If an erection persists and is left untreated, it may lead to a penile injury due to excess blood accumulation in the organ. Treatment should be initiated as quickly as possible in a hospital setting.
Generally, men can expect a full recovery from this condition with no complications. However, a painful erection that does not resolve should be assessed in the emergency room promptly to prevent injury.

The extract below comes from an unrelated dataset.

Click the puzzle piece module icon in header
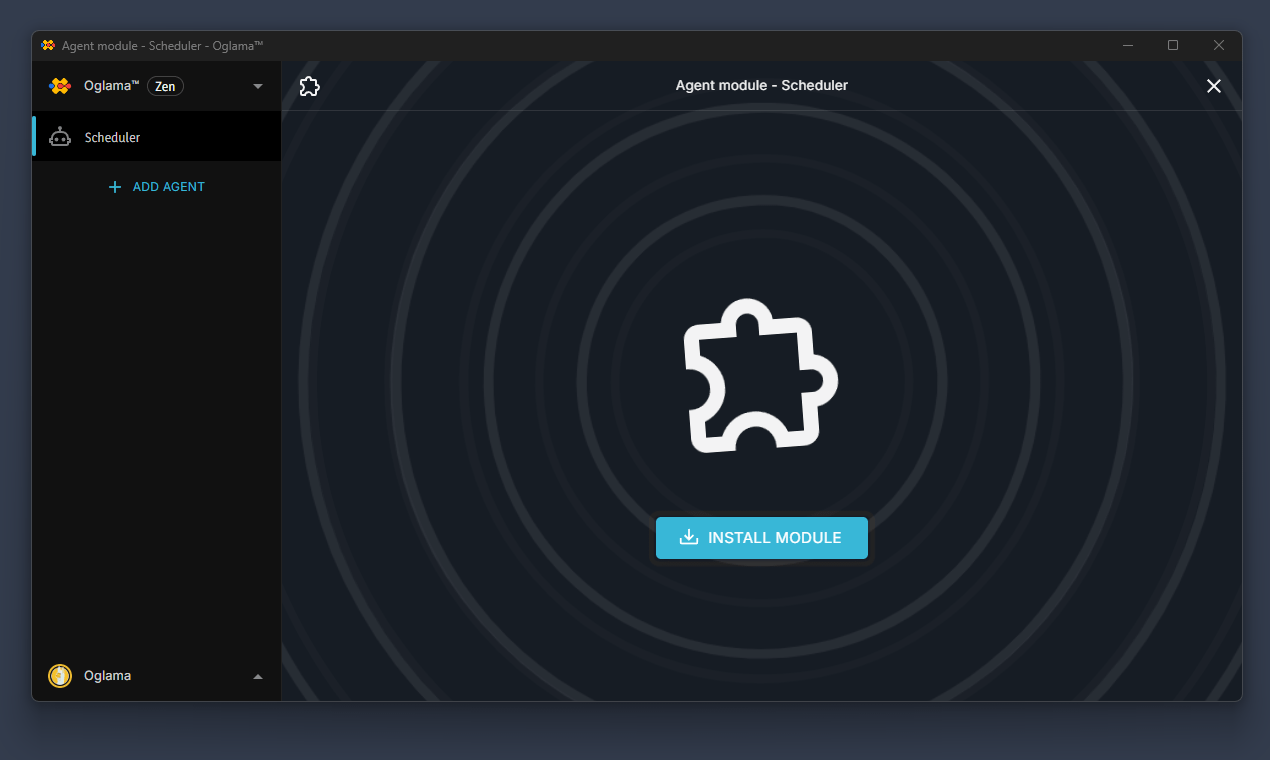The width and height of the screenshot is (1270, 760). point(309,86)
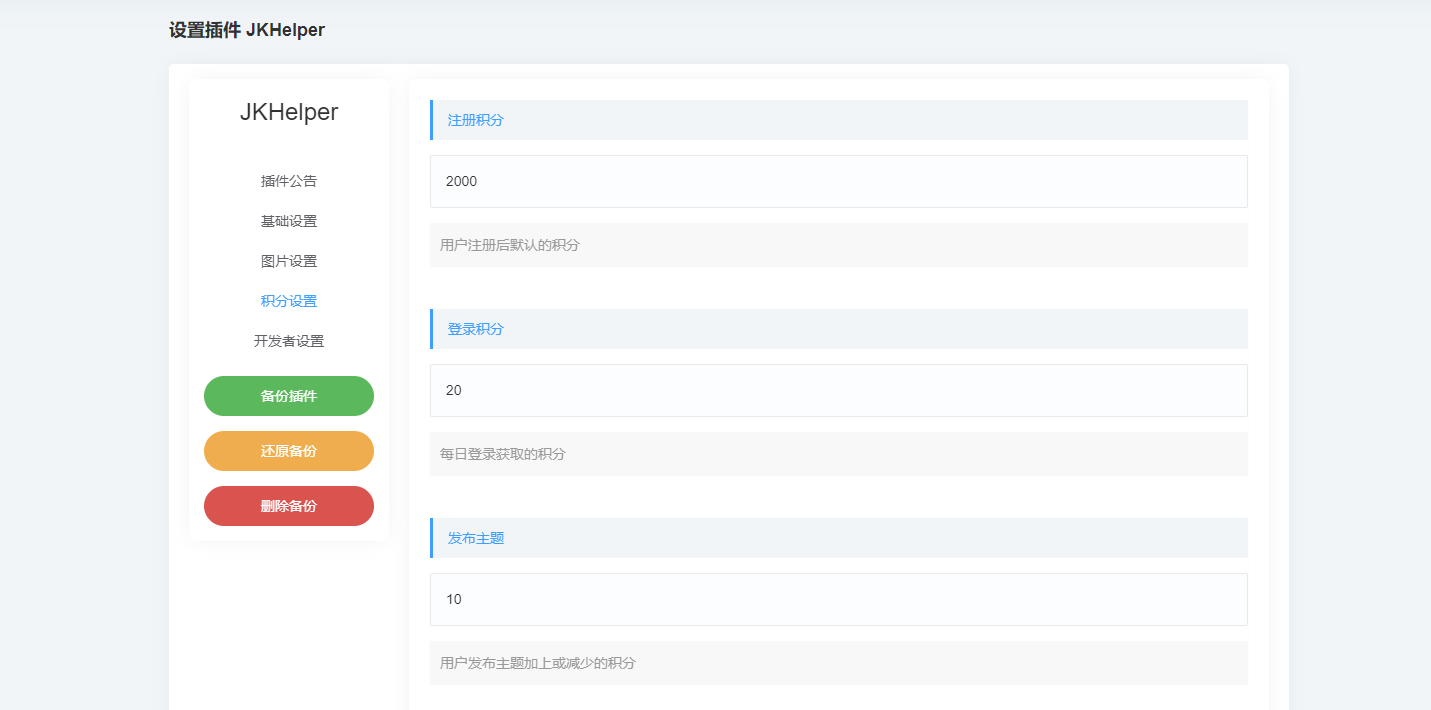
Task: Select the topic posting points field showing 10
Action: (x=838, y=599)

Symptoms of priapism can vary depending on the type presenting. Ischemic priapism is more dangerous, and can cause symptoms like:
- A hard erection for more than 4 hours, even without any sexual desire
- A very hard glans, but with a soft head
- Intense pain that worsens with time
The symptoms of non-ischemic priapism are similar, however it does not cause pain. Both situations can put that patient at risk for permanent penile injury, which can lead to erectile dysfunction. Men are advised to proceed to the hospital if an erection is painful and lasts for more than an hour after stimulation.
Why it happens
An erection is a natural process that occurs with a physical and psychological stimulant. The stimulant triggers blood to accumulate in the penis, leading to its increase in size. Normally, an erection disappears and the penis reduces in size after the sex or stimulation terminates, as the the veins relax and blood exits the penis.
Some health conditions, like sickle cell disease or other blood disorders, can interfere with normal circulation to the genitals. This can lead to difficulty in the erection disappearing on its own.
Drug use, direct trauma and some medication (like sexual stimulants, antidepressants or anticoagulants) can also put men at greater risk for priapism.
Treatment for priapism may include:
- Cold compresses applied to the penis, to relieve swelling and reduce accumulated blood
- Removal of blood, which is done under local anesthetic. The doctor inserts a needle and aspirates the excess blood to relieve pain and swelling.
- Alpha-agonist medication, which causes vasoconstriction to decrease the amount of blood that reaches the penis.
In more severe cases in which priapism does not resolve with these techniques, the doctor may perform surgery to obstruct the artery bringing blood into the penis, or to drain the blood from the organ.
Generally, men can recover completely from priapism with not complications, however they are advised to go to an emergency room as quickly as possible to ensure a positive prognosis.
Blood that remains in the penis and does not circulate will start to lose its oxygen, which can cause micro-injuries. If the erection lasts for a long time, the injuries can worsen and lead to erectile dysfunction.